* _Assignment_
Please continue the article below about Calipari and the Harrison twins, picking up right after its last sentence.

Asked what those questions were, Calipari initially declined to get into specifics – “Those were between us sitting in that room” – but later revealed more of what he expected from the twins.

One had to do with their bodies. The other, largely, their body language.

“They’ve lost weight, so they’re more athletic, they’re playing faster, they’re able to sustain,” Calipari said. “The other thing is they already know what we’re trying to do. There’s no anxiety. They’re comfortable out on the court, where last year they were trying to figure themselves out, and that’s why you had that body language.

“So you don’t see any of that this year, and the only time they do anything like that is toward each other, like saying something to each other. Short of that, it’s been pretty good.”

The twins had a nice freshman campaign, statistically, averaging a combined 24.6 points per game in helping lead the Cats to the national championship game. But there were bumps – and hefty doses of criticism from all angles – along the way. Scouts informed them that they needed to be much better on the defensive end of the floor if they ever wanted to fulfill their professional dreams.

The Harrisons played last season in the 220-pound range. They’re both in the neighborhood of 210 now, and by all accounts, much quicker and explosive.

“Just trying to be the best player I can be,” Andrew Harrison said. “I feel a lot faster, a lot quicker, jump a little higher now. I feel like I’m the best player I can be right now.”

* _Dataset section_
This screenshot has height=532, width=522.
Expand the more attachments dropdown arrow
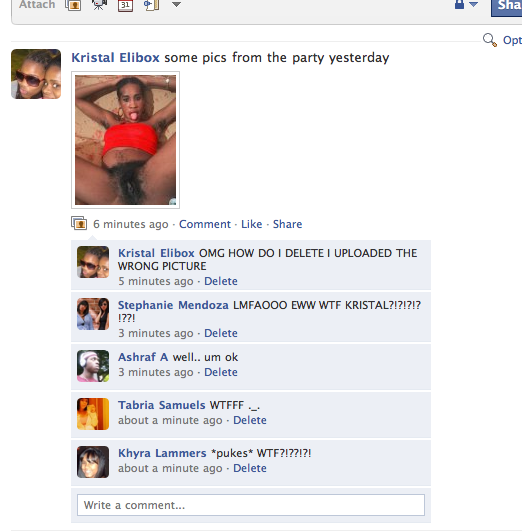tap(176, 4)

* _Result of this task_
Aaron Harrison says it’s not just the physical aspect of the game he’s been working on.

“You just have to be mentally ready to practice each and every day,” he said. “You just go in and get better. That comes with getting older and being mature and just taking it more serious.”

When you’re Everybody’s All-American coming out of high school, it can be difficult to realize how difficult the transition to the college game can be. That’s something the twins both underestimated.

Now, with a different outlook, UK fans may see more of the swagger they expected early on last season, but may have taken until the end of the season to arrive.

“I think it was just us realizing how much work it actually takes to be great,” Andrew Harrison said. “Just realizing or just getting that confidence you had back in high school, just feeling like you’re the best player. That’s what it really was.”